Cavaco Silva surpreendeu com a declaração das oito e meia. E a surpresa veio pelo desassossego que a mensagem provocou. O Presidente falou do risco de eleições e exemplificou com o que se passou nos últimos dias, com a instabilidade dos inevitáveis (irrevogáveis) mercados, como
se estes fossem particularmente distinguidos pelo seu elevado grau de estabilidade, tendo, especialmente, em conta os
últimos três ou quatro anos.
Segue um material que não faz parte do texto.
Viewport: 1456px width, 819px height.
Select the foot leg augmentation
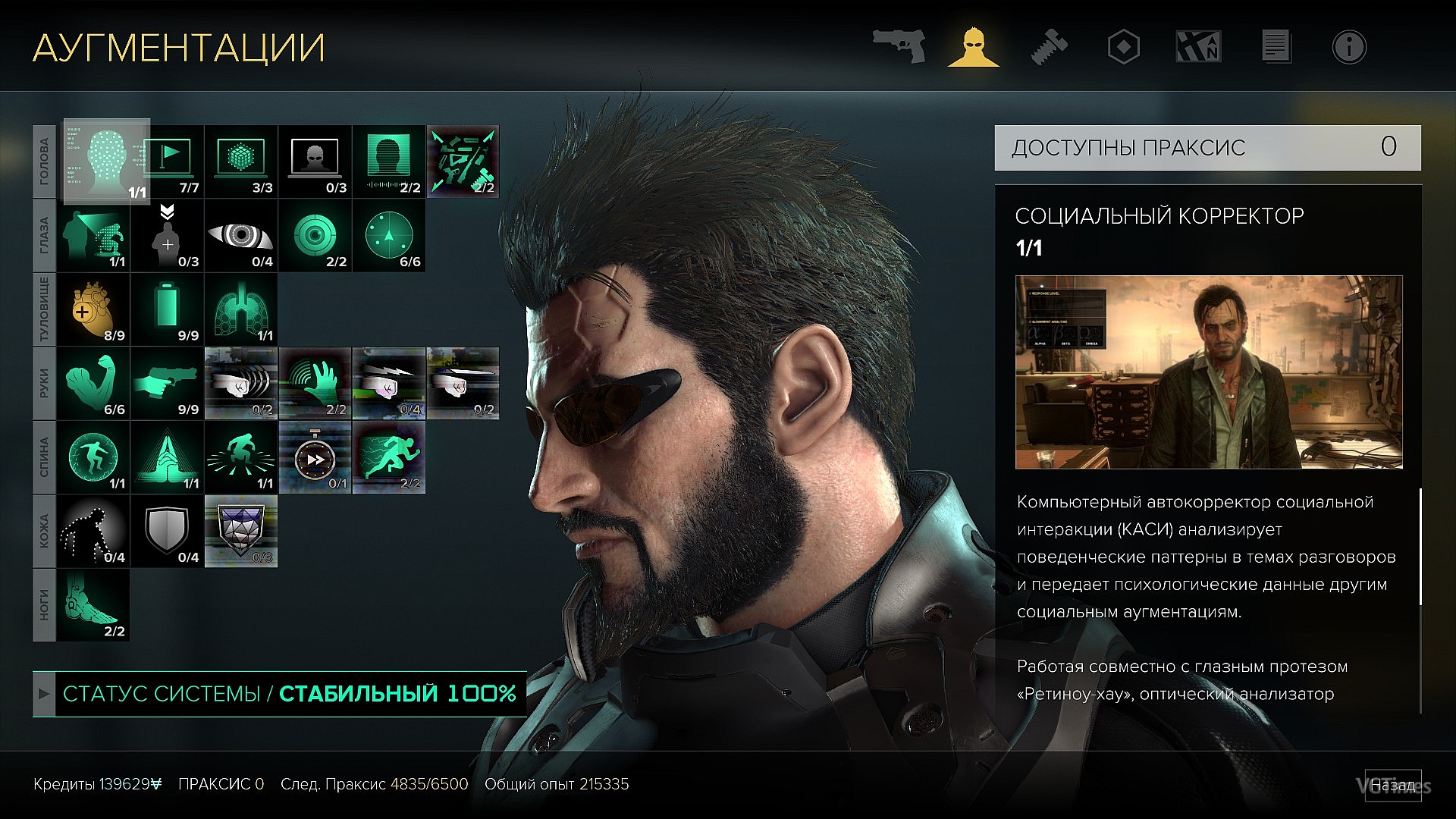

Salientou que, com eleições, teríamos um Governo de gestão durante dois meses e o Orçamento Geral do Estado para 2014 entraria somente em vigor lá para março, como se os últimos Orçamentos tivessem sido caraterizados pela sua capacidade de irrevogabilidade. Há também os empréstimos contraídos que vencem em 2014 (ainda bem). Avisou para a possível suspensão das transferências das parcelas da troika, como se um ato eleitoral num país com uma democracia plena e, portanto, civilizada, constituísse um subsequente problema. Anotou também que os sinais de recuperação económica iriam, decerto, regredir, assim como seria mau para o desemprego.
Passou para as consequências políticas da decisão (e é elucidativo que tivesse começado pelas económicas), as quais se podem resumir em dois pontos: as eleições trariam um forte clima de tensão e crispação e uma dificultada formação de um Governo sólido.
Por isso, Cavaco Silva decidiu juntar os três partidos que assinaram o memorando, como se este ainda tivesse em vigor, como se o PS, PSD e CDS-PP não se tivessem demarcado já do documento, aquele por não concordar com os vários descomedimentos dos partidos da maioria e estes pela razão oposta (ir para além da troika, esgoelava há dois anos Passos Coelho, com o beneplácito tático de Portas).
De qualquer modo, não vejo de todo que foi tudo mau na mensagem: Cavaco não aceitou os infantis joguetes de bastidores de Portas e Passos.
Ficamos também a saber que, apesar da recuperação da economia e do desagravamento de desemprego, vivemos uma situação de emergência nacional, que requer um desempanado Governo de salvação nacional. É talvez este o nosso destino, o de viver no interior de aparentemente irrevogáveis paradoxos discursivos.